I have this problem: "Shortest path with one skippable edge. Given an edge-weighted digraph, design an E*log(V) algorithm to find a shortest path from s to t where you can change the weight of any one edge to zero. Assume the edge weights are nonnegative."
I don't understand what they want me to do. What does it mean to change the weight to zero? I think that I can change any edge in any shortest path to zero and it will still be the shortest.
First use Dijkstra to find the length S(v) of shortest path from s to v for every vertex v. Then use Dijkstra to find the length T(v) of shortest path from v to t for every vertex v. Then for every edge (v, w) find the sum S(v) + T(w) by using the rules above. Finally, choose the minimum path.
Note: In this approach we nullify the edge (v,w) weight and find the shortest path through (v,w)
The problem is simple.
Suppose that you have a shortest path with one skippable edge, p = v1,...,vi,vi+1,...,vm
and (vi,vi+1) is a skipped edge
Obviously, a path(v1,...,vi) is a shortest path between v1 and vi
and a path(vi+1,...,vm) is a shortest path between vi+1 and vm
Define d(x,y) as the length of the shortest path between node x and node y
you can simply find d(s,x) and d(x,t) for all node x by dijkstra algorithm
and now we have to choose the skipped edge one by one.
In other words, the length of the shortest path with one skippable edge is
min( d(s,u) + d(v,t) ) for all edge (u,v) in the graph
and the time complexity is O(E log V) because of Dijkstra Algorithm
The previous answers seem to suppose that Dijkstra gives the shortest distance from every vertex to every vertex, but this is not the case.

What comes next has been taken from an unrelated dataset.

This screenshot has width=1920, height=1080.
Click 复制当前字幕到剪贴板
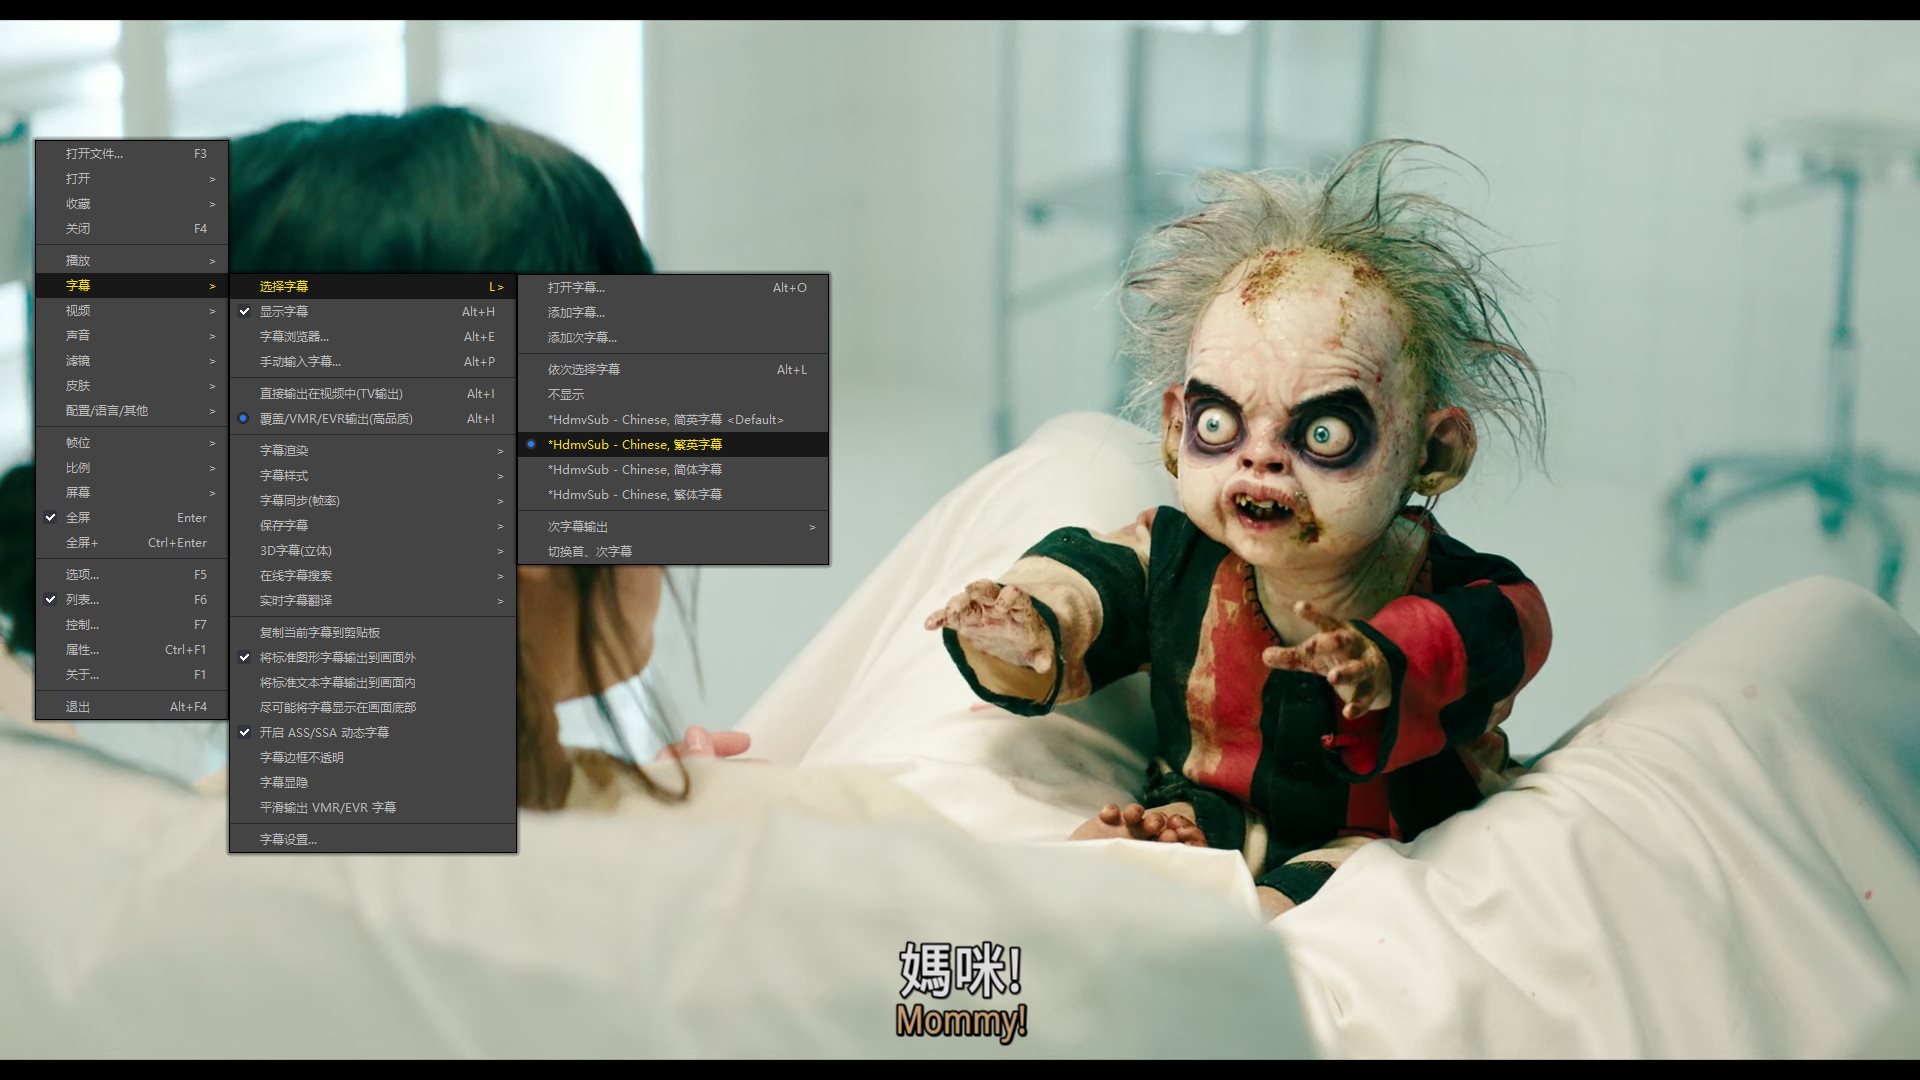coord(320,632)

If you execute Dijkstra only once, starting from s, you have the shortest path from s to every vertex.
To find the shortest distance from every vertex to t, it is necessary to execute Dijkstra again starting from t after reversing every edge of the graph.
The complete solution is:
1) Execute Dijkstra on the graph G starting from s to obtain the shortest distance T(v) between s and any v.

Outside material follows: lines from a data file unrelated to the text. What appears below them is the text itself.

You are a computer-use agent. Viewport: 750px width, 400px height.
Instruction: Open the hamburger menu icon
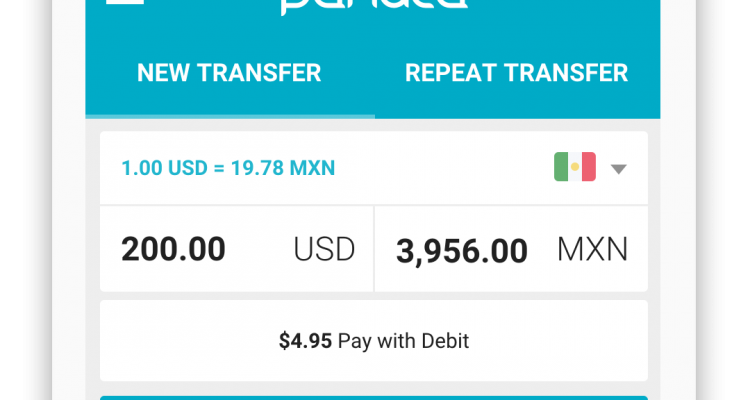tap(124, 2)
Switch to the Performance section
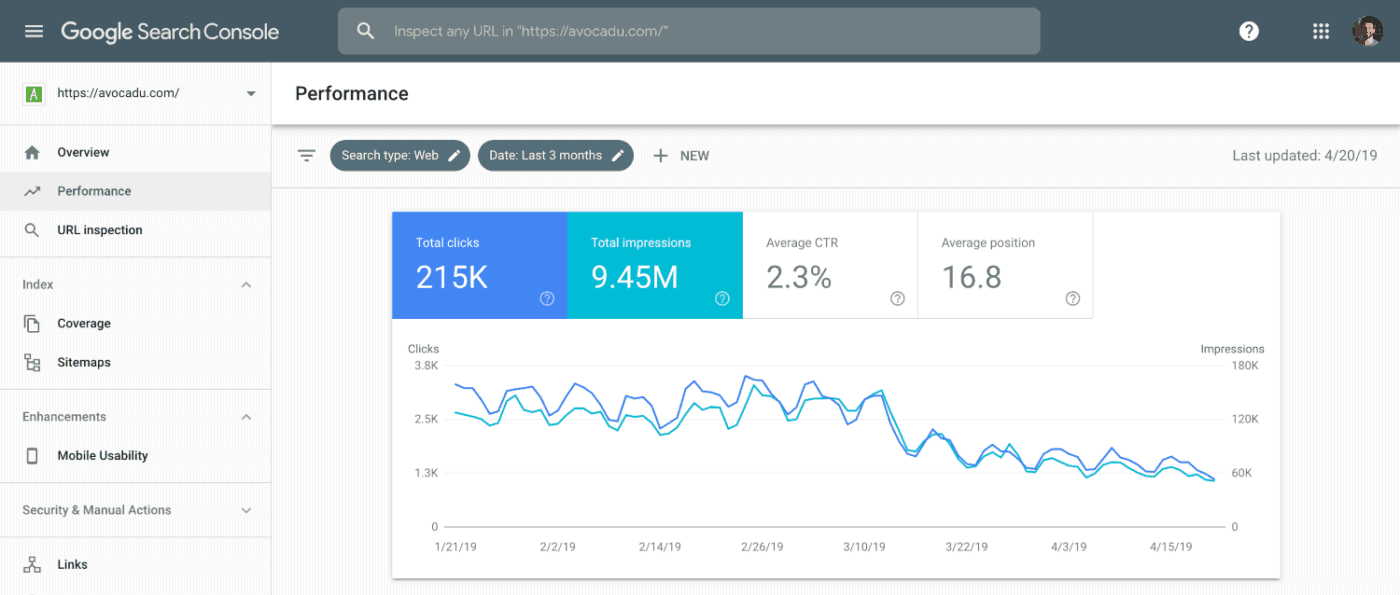1400x595 pixels. pos(94,191)
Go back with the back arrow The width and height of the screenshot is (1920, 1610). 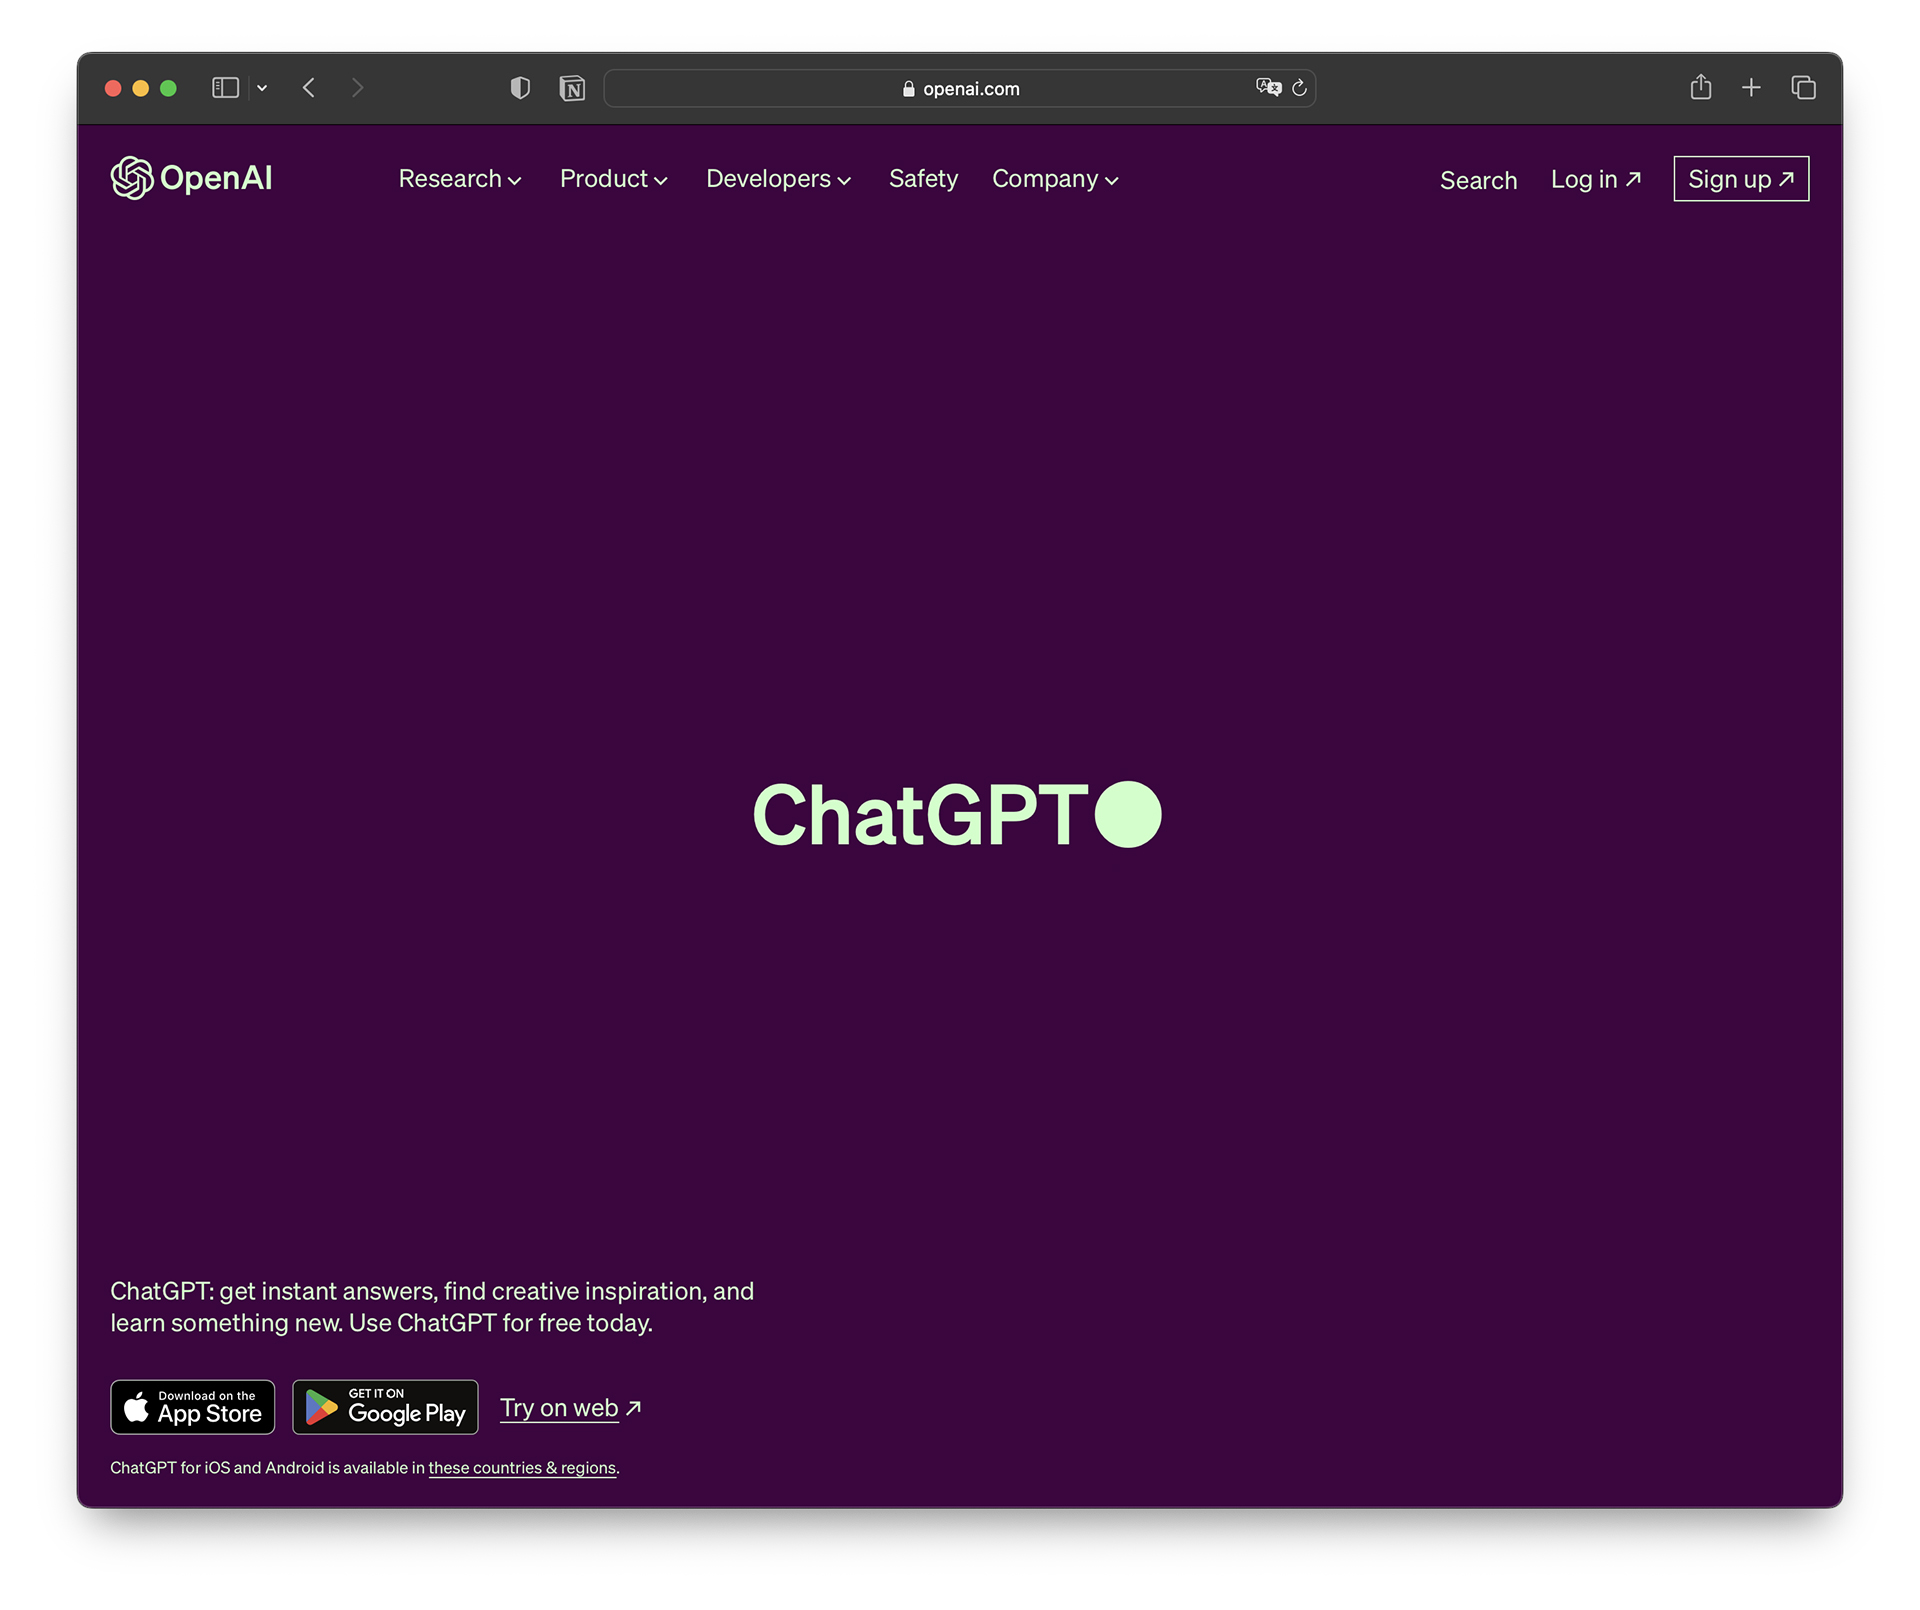(x=309, y=88)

2) Reverse all the edges to obtain the reversed graph G'
3) Execute Dijkstra on the graph G' starting from t to obtain the shortest distance R(v) between t and any v.

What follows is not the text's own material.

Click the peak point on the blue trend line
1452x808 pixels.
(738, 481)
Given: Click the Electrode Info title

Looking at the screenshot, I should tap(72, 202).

4) The one to skip is the edge e(v1 --> v2) for which T(v1) + R(v2) is minimum.
5) The path to follow is a concatenation of the shortest path between s and v1 given by the first Dijkstra and the shortest path between v2 and t given by the second Dijkstra.
The existing answers are good and correct, but another idea that is more intuitive to me is to transform the graph and use a layered approach:
Create a copy of the graph G, and call it G'
For each edge (u, v) in G, create an edge (u, v') directed from u (in G) to v' (in G'), of weight 0.
Use any standard shortest path algorithm such as Dijkstra to compute the shortest path from s to t'.
I came across this question when I was doing the Princeton Algorithms course on Coursera. I get the accepted answer, but I came up with an approach that I think should provide the shortest path with one skipped edge from s to any other edge.
We'll use the following class to store weighted, directed edge info:
public class DirectedEdge implements Comparable<DirectedEdge> {
private int from;
private int to;
private double weight;
... boilerplate stuff...
However, we'll also add a decorator class:
public static class SkipPathEdge {
DirectedEdge directedEdge;
double longest;
public SkipPathEdge(DirectedEdge directedEdge, double longest) {
this.directedEdge = directedEdge;
this.longest = longest;
}
}
longest here representing the longest known segment of the shortest known path to the vertex.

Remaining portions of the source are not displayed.